These sections of the final rule also now specify that if a document is served by the E-Filing system or by electronic mail, it must be served by 11:59 p.m. Eastern Time of the day it is due in order to be considered timely. The reason for this change is that the E-Filing system requires periodic maintenance that is generally scheduled after midnight Eastern Time on weekdays and results in the system being temporarily unavailable. To ensure that electronic submittals are not impacted by these post-midnight maintenance outages, the NRC is mandating an 11:59 p.m. Eastern Time filing deadline. If a document is served in person or by expedited service, the final rule mandates that it must be served by 5 p.m. Eastern Time of the day it is due in order to be considered timely.

Comment. Section 2.306(b)(5) of the proposed rule also appears to afford “all participants” an additional day even if only one participant is served by hand delivery after 5 p.m. This appears to be impractical because it would be difficult for one participant to know that another participant had been hand-served after 5 p.m., thus affording all participants one additional day.

▶ **Tasks to complete**:
1. Retype the filing rule text from "Comment. Section 2.306(b)(5)" up to and including "one additional day.".
2. According to the filing rule text, by what time must a document served in person or by expedited service be served to count as timely?

▶ **Information provided**:

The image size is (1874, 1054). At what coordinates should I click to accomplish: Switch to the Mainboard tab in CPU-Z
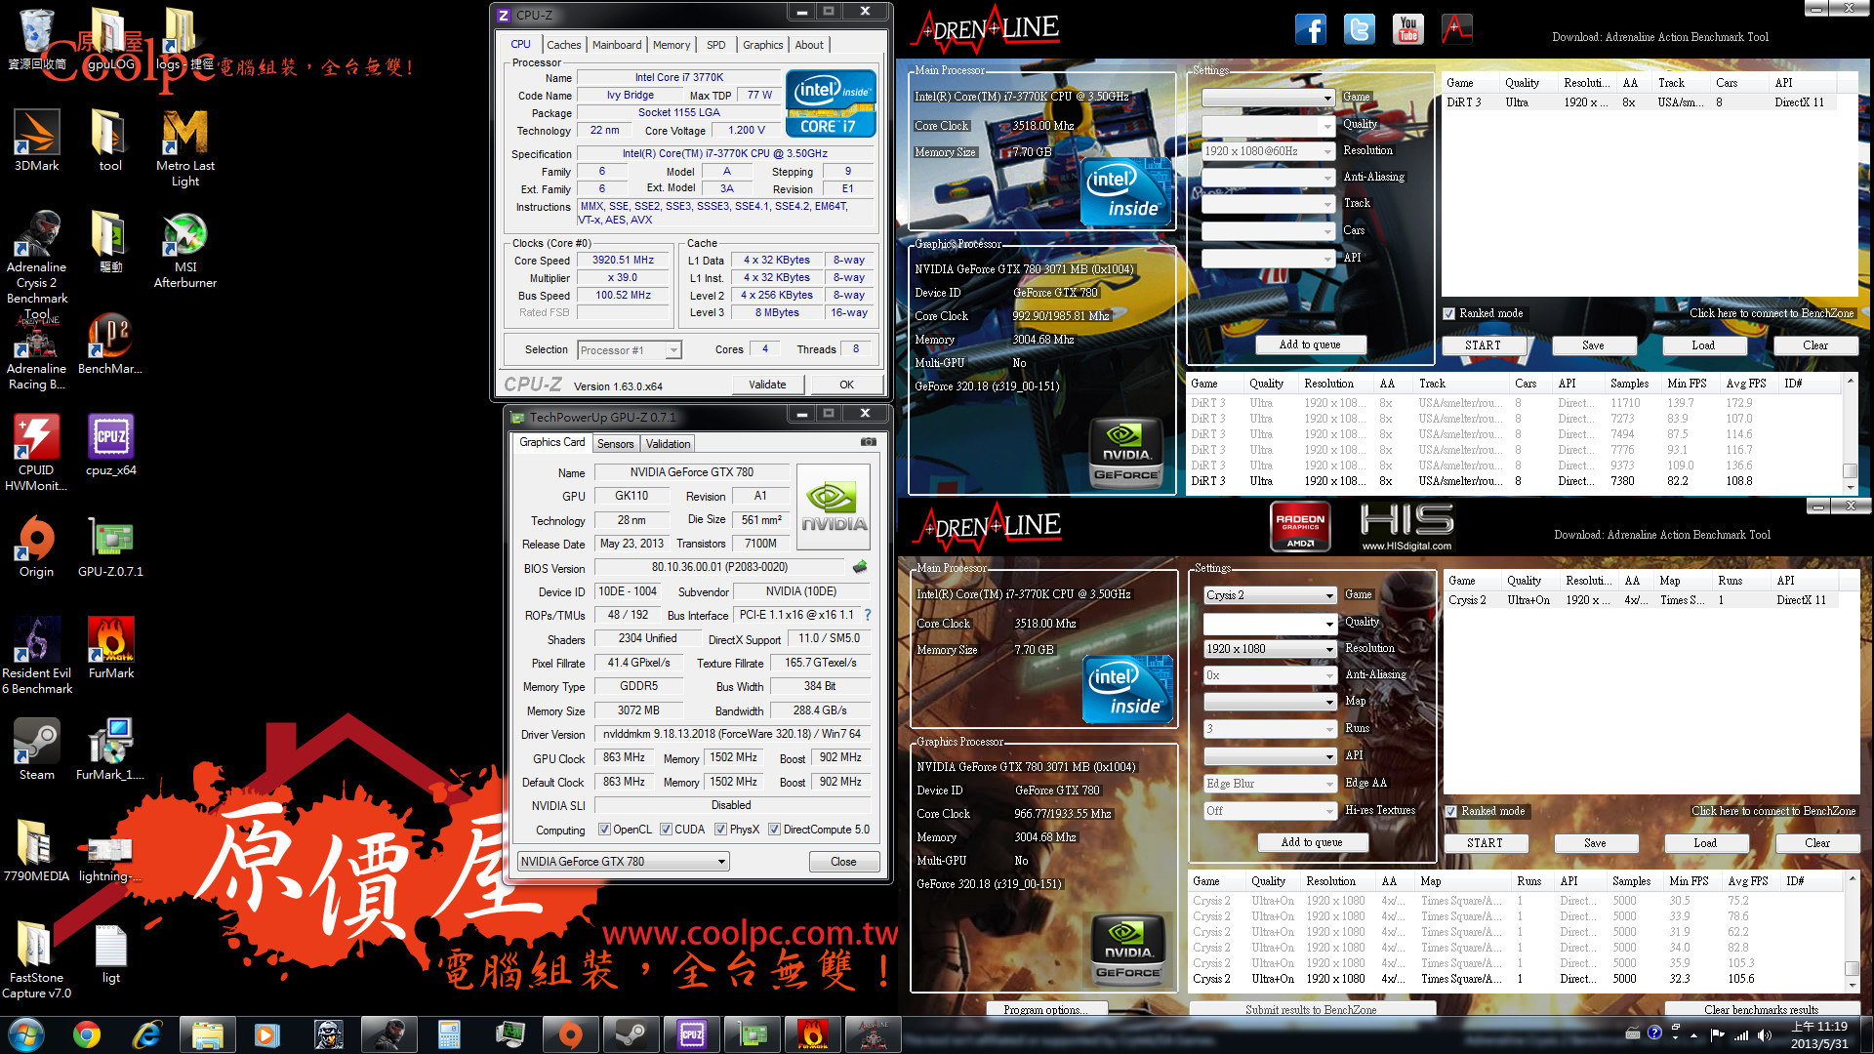[x=617, y=45]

▶ **Replies**:
1.
Comment. Section 2.306(b)(5) of the proposed rule also appears to afford “all participants” an additional day even if only one participant is served by hand delivery after 5 p.m. This appears to be impractical because it would be difficult for one participant to know that another participant had been hand-served after 5 p.m., thus affording all participants one additional day.

2. By 5 p.m. Eastern Time on the day it is due.